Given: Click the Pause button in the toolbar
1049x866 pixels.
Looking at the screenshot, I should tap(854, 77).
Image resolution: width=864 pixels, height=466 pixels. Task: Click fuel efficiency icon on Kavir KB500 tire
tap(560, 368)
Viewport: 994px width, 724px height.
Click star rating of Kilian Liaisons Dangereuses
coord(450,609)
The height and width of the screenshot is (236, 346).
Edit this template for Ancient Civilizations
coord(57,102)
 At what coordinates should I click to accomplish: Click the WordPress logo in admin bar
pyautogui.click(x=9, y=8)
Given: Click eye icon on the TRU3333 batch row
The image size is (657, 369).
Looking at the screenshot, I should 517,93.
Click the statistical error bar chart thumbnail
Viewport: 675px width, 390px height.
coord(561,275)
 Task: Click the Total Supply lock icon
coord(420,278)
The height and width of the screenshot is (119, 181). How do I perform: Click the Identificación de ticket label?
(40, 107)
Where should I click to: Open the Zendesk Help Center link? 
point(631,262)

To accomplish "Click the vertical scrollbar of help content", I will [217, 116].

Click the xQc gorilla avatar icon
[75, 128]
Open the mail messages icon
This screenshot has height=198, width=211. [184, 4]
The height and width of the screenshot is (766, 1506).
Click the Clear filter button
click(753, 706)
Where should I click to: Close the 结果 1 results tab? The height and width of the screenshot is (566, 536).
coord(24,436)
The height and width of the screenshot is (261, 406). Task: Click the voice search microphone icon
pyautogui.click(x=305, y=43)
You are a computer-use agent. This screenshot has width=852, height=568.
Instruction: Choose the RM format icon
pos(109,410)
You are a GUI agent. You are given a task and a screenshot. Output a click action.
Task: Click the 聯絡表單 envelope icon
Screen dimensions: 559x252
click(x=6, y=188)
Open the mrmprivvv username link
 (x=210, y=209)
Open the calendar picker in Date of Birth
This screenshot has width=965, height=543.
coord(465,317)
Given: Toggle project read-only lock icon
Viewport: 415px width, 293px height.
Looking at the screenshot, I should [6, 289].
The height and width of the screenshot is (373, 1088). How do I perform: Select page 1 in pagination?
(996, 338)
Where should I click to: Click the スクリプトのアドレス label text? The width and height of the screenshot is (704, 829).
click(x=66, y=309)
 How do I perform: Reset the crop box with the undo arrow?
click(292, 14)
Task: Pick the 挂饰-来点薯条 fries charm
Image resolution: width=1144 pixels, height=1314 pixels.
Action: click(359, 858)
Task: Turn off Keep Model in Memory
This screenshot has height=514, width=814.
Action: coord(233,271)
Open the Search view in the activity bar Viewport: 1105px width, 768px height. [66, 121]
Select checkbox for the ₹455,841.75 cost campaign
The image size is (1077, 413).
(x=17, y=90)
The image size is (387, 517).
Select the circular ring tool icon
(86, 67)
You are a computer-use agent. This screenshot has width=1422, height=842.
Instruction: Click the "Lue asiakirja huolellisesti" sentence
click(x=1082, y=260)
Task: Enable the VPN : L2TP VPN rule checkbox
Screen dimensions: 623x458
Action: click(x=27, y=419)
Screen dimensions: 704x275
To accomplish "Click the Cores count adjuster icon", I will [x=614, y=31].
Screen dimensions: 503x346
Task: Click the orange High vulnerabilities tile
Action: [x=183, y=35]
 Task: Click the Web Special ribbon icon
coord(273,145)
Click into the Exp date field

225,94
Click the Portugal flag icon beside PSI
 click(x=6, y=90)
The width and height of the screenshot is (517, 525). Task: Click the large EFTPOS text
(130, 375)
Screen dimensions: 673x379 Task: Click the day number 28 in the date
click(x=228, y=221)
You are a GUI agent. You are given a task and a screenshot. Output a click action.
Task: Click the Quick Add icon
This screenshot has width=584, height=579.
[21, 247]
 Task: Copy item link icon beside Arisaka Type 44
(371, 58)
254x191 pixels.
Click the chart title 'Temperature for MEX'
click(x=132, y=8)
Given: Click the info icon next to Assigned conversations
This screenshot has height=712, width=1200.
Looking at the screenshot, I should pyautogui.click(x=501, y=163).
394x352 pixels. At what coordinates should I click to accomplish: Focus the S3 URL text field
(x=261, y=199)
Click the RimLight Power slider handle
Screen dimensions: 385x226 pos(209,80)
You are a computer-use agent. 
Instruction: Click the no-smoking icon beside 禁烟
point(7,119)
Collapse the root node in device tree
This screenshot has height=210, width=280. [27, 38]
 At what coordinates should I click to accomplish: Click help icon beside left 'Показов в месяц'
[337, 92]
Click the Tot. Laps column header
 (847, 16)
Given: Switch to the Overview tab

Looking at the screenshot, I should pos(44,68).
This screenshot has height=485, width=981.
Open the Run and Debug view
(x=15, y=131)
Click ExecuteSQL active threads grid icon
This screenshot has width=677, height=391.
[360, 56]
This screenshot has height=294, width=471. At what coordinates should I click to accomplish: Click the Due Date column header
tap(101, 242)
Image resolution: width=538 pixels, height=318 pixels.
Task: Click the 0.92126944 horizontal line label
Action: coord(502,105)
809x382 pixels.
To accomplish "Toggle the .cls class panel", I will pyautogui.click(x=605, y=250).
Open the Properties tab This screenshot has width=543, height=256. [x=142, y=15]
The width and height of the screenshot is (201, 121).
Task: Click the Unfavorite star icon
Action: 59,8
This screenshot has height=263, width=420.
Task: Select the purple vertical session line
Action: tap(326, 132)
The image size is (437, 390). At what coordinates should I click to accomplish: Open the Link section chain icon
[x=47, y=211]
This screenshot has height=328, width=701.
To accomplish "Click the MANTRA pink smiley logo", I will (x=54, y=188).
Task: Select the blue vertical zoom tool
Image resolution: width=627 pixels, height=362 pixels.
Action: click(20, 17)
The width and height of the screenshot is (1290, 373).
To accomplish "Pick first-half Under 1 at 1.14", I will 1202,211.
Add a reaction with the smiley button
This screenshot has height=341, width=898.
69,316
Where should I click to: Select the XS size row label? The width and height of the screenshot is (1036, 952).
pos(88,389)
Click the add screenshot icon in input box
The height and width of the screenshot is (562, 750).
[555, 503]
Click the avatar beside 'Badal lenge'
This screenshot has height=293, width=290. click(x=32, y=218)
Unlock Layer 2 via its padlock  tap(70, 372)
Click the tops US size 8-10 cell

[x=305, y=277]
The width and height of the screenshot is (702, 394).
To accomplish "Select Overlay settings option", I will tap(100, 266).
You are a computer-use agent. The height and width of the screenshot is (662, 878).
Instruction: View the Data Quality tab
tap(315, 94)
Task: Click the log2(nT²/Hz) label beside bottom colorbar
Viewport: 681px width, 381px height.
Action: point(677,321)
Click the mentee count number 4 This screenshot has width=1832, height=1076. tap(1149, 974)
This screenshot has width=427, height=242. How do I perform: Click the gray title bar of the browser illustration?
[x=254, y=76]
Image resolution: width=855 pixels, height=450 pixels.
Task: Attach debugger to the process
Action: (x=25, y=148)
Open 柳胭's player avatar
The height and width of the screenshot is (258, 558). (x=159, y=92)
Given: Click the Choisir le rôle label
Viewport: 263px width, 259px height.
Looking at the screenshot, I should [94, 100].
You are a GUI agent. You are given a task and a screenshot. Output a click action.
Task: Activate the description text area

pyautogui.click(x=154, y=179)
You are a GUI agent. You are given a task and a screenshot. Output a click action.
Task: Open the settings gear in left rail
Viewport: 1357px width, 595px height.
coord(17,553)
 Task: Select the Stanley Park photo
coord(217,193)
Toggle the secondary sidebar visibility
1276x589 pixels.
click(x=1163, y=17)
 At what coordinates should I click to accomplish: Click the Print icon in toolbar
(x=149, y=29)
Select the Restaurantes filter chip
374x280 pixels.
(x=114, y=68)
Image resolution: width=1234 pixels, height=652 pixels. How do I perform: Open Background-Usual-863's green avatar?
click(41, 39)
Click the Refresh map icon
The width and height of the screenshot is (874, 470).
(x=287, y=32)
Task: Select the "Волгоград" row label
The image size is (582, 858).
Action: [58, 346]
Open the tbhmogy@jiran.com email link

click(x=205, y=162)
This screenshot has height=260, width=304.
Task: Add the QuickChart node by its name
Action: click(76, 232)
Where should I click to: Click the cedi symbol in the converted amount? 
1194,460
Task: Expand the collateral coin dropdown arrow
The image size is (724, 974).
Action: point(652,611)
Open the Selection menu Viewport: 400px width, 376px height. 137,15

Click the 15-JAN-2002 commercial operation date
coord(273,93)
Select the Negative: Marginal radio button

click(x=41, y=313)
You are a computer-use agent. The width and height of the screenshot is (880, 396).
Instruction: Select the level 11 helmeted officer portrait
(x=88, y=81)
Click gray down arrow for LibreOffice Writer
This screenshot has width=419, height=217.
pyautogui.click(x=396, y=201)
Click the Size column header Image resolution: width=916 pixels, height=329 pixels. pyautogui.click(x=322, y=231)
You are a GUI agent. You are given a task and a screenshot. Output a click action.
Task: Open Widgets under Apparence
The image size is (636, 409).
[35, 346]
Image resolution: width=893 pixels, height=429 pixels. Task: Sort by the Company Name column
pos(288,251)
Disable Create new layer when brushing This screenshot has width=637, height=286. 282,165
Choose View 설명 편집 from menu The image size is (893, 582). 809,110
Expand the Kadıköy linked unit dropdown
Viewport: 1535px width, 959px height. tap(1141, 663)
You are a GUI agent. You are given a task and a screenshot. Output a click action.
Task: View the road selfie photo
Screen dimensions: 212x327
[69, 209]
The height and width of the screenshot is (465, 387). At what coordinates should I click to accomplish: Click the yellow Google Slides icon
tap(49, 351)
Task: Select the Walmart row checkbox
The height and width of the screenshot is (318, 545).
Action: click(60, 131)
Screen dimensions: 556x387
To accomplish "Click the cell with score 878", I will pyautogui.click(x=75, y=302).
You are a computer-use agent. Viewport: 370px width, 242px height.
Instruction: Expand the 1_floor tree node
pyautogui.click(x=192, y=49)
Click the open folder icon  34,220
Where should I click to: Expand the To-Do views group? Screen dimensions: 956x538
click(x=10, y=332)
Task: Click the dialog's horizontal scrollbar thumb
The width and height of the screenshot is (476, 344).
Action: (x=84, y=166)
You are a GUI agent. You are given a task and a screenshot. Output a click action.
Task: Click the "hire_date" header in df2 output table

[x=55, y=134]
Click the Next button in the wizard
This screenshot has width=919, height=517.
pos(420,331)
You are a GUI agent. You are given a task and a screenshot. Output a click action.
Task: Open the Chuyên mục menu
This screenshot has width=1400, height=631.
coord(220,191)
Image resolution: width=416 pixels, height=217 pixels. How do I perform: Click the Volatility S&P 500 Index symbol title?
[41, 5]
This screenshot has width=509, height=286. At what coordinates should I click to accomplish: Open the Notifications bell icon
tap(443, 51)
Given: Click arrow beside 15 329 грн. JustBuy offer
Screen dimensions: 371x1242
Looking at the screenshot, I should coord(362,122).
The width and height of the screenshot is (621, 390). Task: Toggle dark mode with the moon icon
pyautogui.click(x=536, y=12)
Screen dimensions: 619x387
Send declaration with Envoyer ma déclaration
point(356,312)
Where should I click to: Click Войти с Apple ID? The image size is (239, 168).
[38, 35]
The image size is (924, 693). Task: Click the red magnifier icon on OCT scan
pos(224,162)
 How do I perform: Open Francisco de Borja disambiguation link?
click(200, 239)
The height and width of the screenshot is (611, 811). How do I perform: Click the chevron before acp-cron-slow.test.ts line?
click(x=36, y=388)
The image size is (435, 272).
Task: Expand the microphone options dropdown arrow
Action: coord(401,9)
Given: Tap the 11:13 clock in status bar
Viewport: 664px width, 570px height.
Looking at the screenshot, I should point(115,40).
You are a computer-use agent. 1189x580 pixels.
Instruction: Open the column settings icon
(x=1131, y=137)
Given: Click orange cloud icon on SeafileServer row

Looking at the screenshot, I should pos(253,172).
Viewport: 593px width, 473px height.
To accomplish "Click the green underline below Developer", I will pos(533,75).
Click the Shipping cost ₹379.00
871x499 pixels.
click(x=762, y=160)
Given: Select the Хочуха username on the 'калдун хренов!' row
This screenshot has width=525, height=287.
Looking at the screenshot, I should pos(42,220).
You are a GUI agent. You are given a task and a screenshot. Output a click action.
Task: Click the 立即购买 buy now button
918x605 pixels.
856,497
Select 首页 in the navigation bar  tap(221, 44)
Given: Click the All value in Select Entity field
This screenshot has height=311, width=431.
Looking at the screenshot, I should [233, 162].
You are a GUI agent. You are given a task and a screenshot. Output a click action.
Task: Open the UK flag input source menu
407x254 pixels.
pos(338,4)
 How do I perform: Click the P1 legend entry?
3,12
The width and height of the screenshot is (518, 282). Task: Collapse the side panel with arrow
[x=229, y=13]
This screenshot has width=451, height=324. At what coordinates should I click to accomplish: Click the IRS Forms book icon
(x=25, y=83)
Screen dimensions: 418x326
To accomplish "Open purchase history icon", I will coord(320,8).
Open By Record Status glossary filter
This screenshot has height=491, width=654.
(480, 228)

───

_Try it_
From the entries, report every line in which the string "menu" occurs.

_Output for this task_
Open the Selection menu Viewport: 400px width, 376px height. 137,15
Choose View 설명 편집 from menu The image size is (893, 582). 809,110
Task: Open the Chuyên mục menu
Task: Open the UK flag input source menu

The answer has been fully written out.